● Prompt:
Rewrite the data starting at the line that contains "Toggle breakpoint at line number 1156" and stopping after the line that contains "I will point(32,373).", with "Viewport" replaced by "Window" and nothing else changed. Return only those lines.

━━━━━ Task input ━━━━━

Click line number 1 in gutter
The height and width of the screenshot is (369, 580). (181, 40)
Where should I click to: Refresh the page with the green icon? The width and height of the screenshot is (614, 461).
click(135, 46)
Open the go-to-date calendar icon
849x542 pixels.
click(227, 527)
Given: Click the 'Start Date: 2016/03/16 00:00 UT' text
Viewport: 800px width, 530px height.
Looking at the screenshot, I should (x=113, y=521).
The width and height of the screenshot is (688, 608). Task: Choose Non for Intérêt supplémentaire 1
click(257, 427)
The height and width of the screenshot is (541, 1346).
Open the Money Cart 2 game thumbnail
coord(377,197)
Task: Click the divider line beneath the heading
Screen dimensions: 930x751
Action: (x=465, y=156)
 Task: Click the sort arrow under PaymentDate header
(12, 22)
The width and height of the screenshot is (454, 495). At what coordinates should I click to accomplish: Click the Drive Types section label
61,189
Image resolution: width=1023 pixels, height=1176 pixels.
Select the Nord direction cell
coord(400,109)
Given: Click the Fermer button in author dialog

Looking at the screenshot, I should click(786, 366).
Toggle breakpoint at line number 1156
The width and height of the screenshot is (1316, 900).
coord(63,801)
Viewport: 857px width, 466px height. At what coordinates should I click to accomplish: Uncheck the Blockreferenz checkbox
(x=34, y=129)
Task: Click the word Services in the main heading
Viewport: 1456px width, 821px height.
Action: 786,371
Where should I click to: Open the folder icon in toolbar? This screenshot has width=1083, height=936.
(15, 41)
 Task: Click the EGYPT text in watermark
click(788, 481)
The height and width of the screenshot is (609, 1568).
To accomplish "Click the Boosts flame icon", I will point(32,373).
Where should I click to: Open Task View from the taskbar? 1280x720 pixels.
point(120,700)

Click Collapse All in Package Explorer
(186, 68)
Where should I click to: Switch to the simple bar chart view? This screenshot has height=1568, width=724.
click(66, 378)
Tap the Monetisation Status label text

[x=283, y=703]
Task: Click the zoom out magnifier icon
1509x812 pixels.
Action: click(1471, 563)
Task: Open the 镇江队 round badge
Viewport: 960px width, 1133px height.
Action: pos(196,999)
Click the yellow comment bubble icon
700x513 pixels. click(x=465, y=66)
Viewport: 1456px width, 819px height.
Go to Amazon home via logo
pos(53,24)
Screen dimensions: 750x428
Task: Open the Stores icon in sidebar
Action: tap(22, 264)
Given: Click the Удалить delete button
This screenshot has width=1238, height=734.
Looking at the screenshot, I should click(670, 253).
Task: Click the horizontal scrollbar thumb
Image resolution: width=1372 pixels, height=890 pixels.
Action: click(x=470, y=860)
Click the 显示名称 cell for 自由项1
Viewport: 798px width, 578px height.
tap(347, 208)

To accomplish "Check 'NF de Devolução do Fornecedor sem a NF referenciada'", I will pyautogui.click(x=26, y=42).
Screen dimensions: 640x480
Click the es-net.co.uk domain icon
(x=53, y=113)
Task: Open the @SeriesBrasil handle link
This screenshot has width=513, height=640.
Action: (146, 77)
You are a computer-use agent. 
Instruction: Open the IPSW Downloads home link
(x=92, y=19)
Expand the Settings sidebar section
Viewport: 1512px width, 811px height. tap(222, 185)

━━━━━

● Written response:
Toggle breakpoint at line number 1156
The width and height of the screenshot is (1316, 900).
coord(63,801)
Window: 857px width, 466px height. At what coordinates should I click to accomplish: Uncheck the Blockreferenz checkbox
(x=34, y=129)
Task: Click the word Services in the main heading
Window: 1456px width, 821px height.
Action: 786,371
Where should I click to: Open the folder icon in toolbar? This screenshot has width=1083, height=936.
(15, 41)
 Task: Click the EGYPT text in watermark
click(788, 481)
The height and width of the screenshot is (609, 1568).
To accomplish "Click the Boosts flame icon", I will point(32,373).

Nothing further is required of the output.